* _WHAT TO PRODUCE_
Rewrite the material from the line containing "has height=439, width=786." through the end of the material, both ends included and the requests kept, shifting every answer coordinate by adding 105 to each number.

* _PROVIDED DATA_
-*-*-

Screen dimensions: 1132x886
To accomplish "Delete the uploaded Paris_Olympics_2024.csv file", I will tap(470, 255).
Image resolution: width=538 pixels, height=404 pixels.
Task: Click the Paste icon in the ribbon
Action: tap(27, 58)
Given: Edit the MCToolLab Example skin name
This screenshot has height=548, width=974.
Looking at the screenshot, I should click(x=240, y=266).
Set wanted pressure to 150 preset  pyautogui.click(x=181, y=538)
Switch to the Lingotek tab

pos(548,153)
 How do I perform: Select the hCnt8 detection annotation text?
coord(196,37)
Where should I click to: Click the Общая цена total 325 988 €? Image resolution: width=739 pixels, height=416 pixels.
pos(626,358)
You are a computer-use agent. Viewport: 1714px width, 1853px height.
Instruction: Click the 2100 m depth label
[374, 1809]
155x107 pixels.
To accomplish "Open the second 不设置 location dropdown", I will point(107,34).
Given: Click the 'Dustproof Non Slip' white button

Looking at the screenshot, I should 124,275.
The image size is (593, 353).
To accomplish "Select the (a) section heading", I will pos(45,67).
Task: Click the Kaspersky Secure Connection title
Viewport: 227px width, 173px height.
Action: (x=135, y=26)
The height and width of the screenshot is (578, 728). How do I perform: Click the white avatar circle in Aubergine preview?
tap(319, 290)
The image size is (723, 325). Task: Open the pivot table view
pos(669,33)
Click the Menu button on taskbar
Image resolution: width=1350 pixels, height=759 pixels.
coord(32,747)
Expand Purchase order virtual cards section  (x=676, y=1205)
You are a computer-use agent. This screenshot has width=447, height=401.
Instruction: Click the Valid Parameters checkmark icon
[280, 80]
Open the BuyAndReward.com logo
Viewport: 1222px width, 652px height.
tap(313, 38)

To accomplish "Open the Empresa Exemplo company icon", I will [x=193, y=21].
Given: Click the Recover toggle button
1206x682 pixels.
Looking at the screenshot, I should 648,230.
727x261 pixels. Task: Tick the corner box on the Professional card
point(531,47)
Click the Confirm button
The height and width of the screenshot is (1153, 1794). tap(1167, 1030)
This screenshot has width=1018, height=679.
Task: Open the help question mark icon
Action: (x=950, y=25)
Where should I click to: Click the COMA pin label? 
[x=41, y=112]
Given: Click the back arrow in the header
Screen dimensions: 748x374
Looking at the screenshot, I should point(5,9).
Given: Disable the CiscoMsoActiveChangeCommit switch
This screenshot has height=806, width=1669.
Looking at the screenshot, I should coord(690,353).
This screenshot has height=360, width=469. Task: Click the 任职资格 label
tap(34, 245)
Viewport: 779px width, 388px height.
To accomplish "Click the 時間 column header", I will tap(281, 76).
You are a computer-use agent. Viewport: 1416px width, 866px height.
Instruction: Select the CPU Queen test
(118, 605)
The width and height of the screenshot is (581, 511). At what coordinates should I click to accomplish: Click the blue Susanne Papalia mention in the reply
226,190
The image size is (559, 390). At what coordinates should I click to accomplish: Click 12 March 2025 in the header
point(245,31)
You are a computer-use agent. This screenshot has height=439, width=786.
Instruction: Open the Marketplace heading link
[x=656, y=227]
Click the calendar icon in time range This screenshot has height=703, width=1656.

-*-*-

* _SOLUTION BELOW_
You are a computer-use agent. This screenshot has height=439, width=786.
Instruction: Open the Marketplace heading link
[x=761, y=332]
Click the calendar icon in time range This screenshot has height=703, width=1656.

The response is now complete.